Andy Morin at 5 a.m. performing his solo set at A2B2’s Night of Fire on Twitch the morning of November 14.

“It felt amazing seeing everyone go insane for me pulling out a drumstick and playing my guitar as a violin” said Composition Booklet, a teenage math-rock musician. In front of 3,000 viewers on Twitch, the teen guitarist performing from his bedroom, picked up a drumstick and rubbed it against his fretboard to create a distorted sound. The stream’s chat, containing the likes of internet music critic Anthony Fantano, praised him. 

On Friday, Oct. 13, the A2B2.org website created by Andy Morin (of hip-hop group Death Grips) hosted the Night of Fire, a virtual music event. Held entirely on Twitch and Youtube live streaming services, artists from all over the world (and internet)  fundraised for the Los Angeles Downtown Women’s Center, a shelter housing women from all parts of the city, including Venice. Composition Booklet and teenage experimental-electronic artist Glass, both performing from their homes, played alongside world-renowned acts like Xiu Xiu, Machine Girl, and many others of varying notoriety. 

The event was an opportunity for many smaller indie musicians to play in front of a large crowd, spreading their music worldwide in a way unique to the internet.

 The event was a big indicator of a larger moment in music, one spurred by the COVID-19 pandemic and the subsequent quarantine. 

“It affected my career in making music in general,” Composition Booklet said. “Now, I can go to Ableton and other digital audio workstations and make a lot of cool sounds and songs. The pandemic is really affecting music and live performances because of many venues around the world closing down.” 

The music community as a whole seem to be affected in this way, with many artists having more time to create music and experiment with their sound further. 

“I usually made generic rap and trap beats because that’s what was the easiest to make,” Glass said. “But now that I have literally have lots and lots of time to produce, I can try new ideas.” 

Many artists have released albums and projects despite quarantine, and in the case of some of the acts showcased at Night of Fire, only started making music during quarantine. 

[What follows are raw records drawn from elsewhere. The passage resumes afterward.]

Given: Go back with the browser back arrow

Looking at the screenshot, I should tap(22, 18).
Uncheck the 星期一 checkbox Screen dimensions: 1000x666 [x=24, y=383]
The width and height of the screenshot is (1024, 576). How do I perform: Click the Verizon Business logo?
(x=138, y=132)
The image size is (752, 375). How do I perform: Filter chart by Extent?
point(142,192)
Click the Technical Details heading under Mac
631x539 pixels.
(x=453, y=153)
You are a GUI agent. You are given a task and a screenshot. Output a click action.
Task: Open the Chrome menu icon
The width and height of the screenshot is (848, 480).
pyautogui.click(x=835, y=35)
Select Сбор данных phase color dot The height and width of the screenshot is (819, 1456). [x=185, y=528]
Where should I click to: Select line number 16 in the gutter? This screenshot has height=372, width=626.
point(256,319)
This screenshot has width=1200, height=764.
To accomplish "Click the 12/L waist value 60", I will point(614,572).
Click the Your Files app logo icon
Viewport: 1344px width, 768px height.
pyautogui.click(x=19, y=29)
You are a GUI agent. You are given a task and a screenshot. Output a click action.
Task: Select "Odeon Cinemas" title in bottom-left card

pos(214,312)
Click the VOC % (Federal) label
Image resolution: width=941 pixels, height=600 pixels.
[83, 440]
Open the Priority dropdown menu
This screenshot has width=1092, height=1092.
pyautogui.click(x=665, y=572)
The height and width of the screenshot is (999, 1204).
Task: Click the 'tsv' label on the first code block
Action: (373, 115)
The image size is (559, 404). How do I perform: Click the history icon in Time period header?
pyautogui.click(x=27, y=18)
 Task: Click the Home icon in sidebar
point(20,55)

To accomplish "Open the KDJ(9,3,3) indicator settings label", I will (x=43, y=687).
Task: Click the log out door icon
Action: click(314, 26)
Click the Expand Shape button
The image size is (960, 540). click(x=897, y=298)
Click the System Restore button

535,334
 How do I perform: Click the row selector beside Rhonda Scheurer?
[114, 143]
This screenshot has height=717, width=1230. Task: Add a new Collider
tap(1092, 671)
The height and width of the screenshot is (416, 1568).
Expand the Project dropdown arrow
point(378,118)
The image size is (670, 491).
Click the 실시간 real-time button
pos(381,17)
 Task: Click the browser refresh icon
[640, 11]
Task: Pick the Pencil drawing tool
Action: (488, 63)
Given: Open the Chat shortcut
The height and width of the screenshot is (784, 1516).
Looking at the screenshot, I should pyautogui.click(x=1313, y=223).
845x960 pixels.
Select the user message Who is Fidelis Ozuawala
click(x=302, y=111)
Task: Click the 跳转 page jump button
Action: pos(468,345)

Almost every famous musician starts off at humble beginnings, and getting to see artists beginning their careers or performing their first gigs is a truly special experience. Now more than ever, many young people across the country and throughout the world are picking up music, and virtual events like Night of Fire serve to help these up and coming musicians in getting exposure while also contributing to a good cause. 

“It’s beyond me,” Glass said. “So many of my favorite artists played at my first show. And it was insane to have that big of a crowd. And I appreciated it a lot.”


Glass would like to thank Andy Morin, Matt, his supporters, and his girlfriend. Composition Booklet would like to say that more music will be coming soon.